Job location New York City, New York, United States

Job type: fulltime

Job industry: Government & Defence

Job description

Summary:

The Regulatory Affairs Manager ensures regulatory compliance of The Avon/LG H&H US cosmetic, OTC, dietary supplement, and device products from brief through launch in North America. Specifically, the Manager will assemble and review all product-related information including formulas, specifications, and quality/regulatory compliance documentation, and for approving claims, labeling, and advertising.

Communicate emerging regulations to key stakeholders and their impact on The Avon/ LG H&H US portfolio in NA.

This is a 6 months contract to hire role.

You will report to the Senior Manager, Quality, Safety and Regulatory Affairs.

Roles & Responsibilities:

Participate in project teams in assigned categories to ensure completion of appropriate documents during the development process through final formula approval and launch.

Maintain and ensure compliance with The Avon ingredient policies and appropriate product regulations.

Ensure claims are compliant with The Avon and local regulatory requirements and consistent across labels, advertising, and other consumer communications.

Review and approve NA artworks.

Responsible for US regulatory submissions, including FDA drug and establishment registrations, supplement notifications, WERCS and EPA and state pesticide registrations.

Assist monitoring US state and federal regulations impacting the cosmetic and personal care industry including OTC.

Support with upcoming changes in the regulations including any specific monitoring and implementation for states, e.g., California.

Minimum Qualifications:

Scientific degree.

Over 5 years of Regulatory Affairs experience within a regulated industry, preferably skin and personal care products including OTC.

Product development experience strongly preferred.

Skin and personal care including OTC claim review experience strongly preferred.

Track record adhering to compliance requirements (i.e.

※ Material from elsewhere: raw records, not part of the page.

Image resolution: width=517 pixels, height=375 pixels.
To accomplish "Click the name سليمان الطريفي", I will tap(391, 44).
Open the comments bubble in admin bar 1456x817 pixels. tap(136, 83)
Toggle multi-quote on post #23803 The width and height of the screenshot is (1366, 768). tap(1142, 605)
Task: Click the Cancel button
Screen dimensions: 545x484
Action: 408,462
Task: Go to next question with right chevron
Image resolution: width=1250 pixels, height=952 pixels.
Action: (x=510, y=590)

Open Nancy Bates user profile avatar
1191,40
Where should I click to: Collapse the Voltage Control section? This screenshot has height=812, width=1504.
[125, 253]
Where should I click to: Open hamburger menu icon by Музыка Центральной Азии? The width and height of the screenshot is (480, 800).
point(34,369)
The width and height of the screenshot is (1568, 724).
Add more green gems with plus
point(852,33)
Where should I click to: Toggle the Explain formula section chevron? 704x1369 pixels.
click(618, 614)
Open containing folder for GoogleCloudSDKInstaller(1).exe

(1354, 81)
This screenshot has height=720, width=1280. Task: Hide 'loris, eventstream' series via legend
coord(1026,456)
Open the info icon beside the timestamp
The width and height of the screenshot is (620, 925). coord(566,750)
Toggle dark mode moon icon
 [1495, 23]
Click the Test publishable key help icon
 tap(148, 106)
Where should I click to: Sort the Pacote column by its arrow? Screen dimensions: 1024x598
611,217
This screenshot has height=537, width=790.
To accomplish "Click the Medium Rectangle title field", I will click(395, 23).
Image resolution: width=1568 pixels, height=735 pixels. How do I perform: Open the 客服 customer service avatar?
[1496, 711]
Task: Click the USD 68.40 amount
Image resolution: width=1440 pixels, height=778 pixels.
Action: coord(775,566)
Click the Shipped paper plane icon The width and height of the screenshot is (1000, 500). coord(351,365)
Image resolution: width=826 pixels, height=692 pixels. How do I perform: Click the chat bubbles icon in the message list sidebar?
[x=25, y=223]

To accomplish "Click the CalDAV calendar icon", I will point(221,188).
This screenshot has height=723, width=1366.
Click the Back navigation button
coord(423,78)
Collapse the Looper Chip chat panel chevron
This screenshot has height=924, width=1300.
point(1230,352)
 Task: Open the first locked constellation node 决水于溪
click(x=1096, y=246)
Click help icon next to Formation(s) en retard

FDA, Health Canada, EPA, FTC, cGMP, ISO, etc.).

Strong written communication skills, especially detail oriented and technical material.

Experience communicating with cross-functional teams and customers including verbal presentations.

Ability to work effectively both independently and as part of a team.

Ability to meet deadlines while being flexible to changes in priorities and interruptions.

Excellent organizational and analytical skills to complete assignments accurately.

Full usability of MS Office suite (Excel, Word, Outlook, PowerPoint).

Inform a friend!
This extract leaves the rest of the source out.